It is vital to confirm that Japan’s economic recovery has momentum before the sales tax is raised further, according to a member of an advisory panel to Prime Minister Shinzo Abe.
At the same time, postponing the planned increase to 10 percent would damage confidence in the nation’s fiscal health, said Susumu Takahashi, a private-sector member of the Council on Economic and Fiscal Policy.
“It would come to nothing if the tax hike terminates the move out of deflation,” Takahashi, 61, chairman of the Japan Research Institute, said in an interview in Tokyo yesterday. “Losing global confidence in Japan’s fiscal condition would also be extremely problematic.”
The comments underscore the fine line Abe is walking as he tries to lift Japan out of two decades of malaise and also curb the world’s biggest debt burden. A weak rebound in consumer spending and industrial production after a blow from an increase in the levy in April is raising the stakes for Abe’s decision on whether the economy can bear a heavier tax burden.
Abe is set to decide on the sales levy by the end of the year, taking into account the strength of the economy in this quarter. Gross domestic product is forecast to grow an annualized 2.9 percent in the period from the prior three months, when the economy contracted 6.8 percent in the wake of the first bump in the levy since 1997, according to a survey of economists by Bloomberg.
The tax increase from the current 8 percent is scheduled for October 2015 and is a pillar of the government’s plan to rein in budget deficits and cap debt that’s more than twice the size of the world’s third-biggest economy.
Abe aims to cut the budget gap in half in the year starting April 2015 from the 2010 level, excluding interest payments and revenue from bond sales, and is shooting for a surplus five years later.
“Halving the primary balance deficit in fiscal 2015 is the bottom line, and it must naturally be achieved,” said Takahashi. “A decision not to raise the sales tax would have to be made with that in mind.”
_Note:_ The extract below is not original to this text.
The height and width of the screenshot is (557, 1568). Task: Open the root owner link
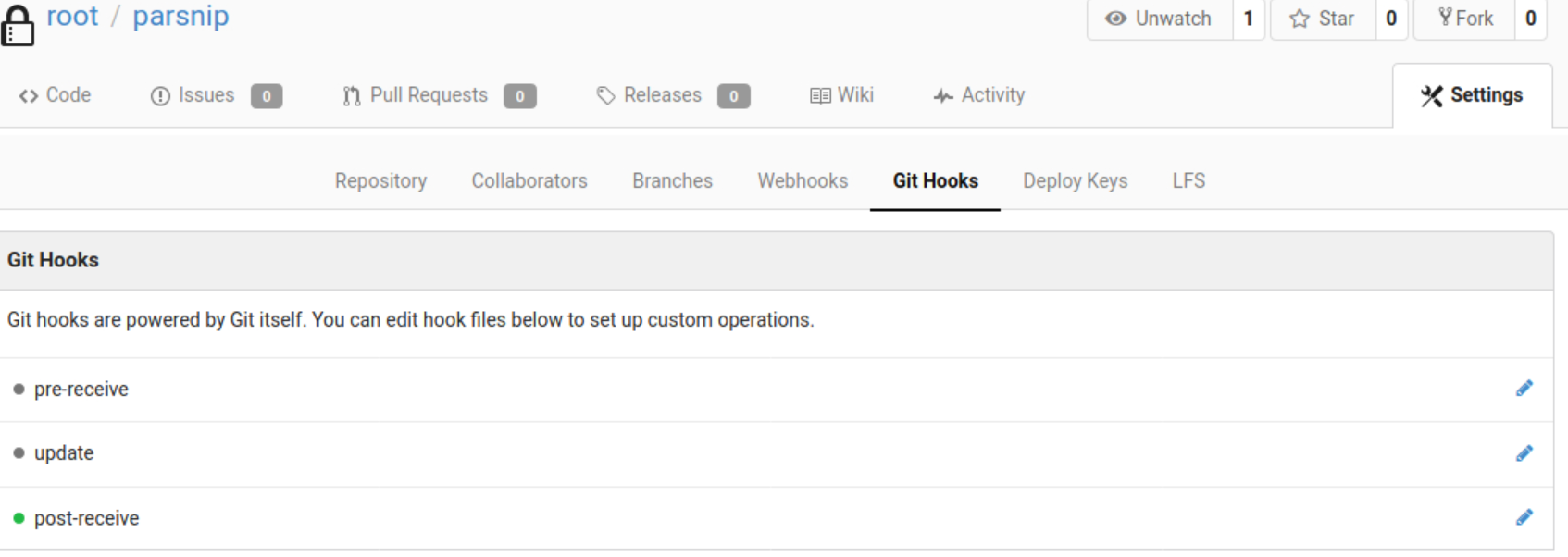click(x=72, y=17)
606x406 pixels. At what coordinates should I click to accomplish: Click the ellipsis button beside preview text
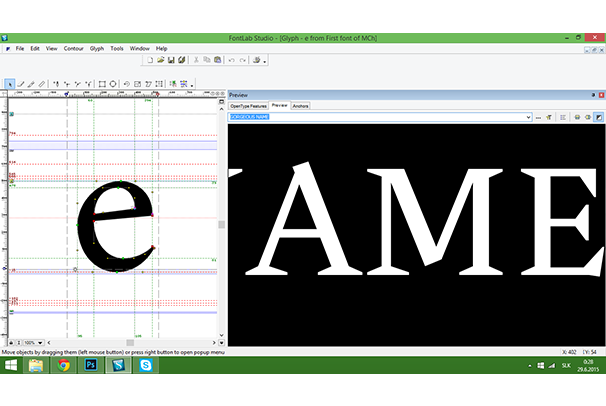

BOJ officials expect Abe to proceed with the sales-tax increase next year to maintain confidence in the government’s finances, according to people familiar with the discussions. Some officials said the central bank would be prepared to boost stimulus if necessary should the economy require more support following a higher levy, said the people, who asked not to be named because the talks are private.
Takahashi joined the Japan Research Institute in 1990. He did a two year stint as the Cabinet Office’s director-general for policy planning in charge of economic and fiscal analysis starting in 2005 before returning to the institute.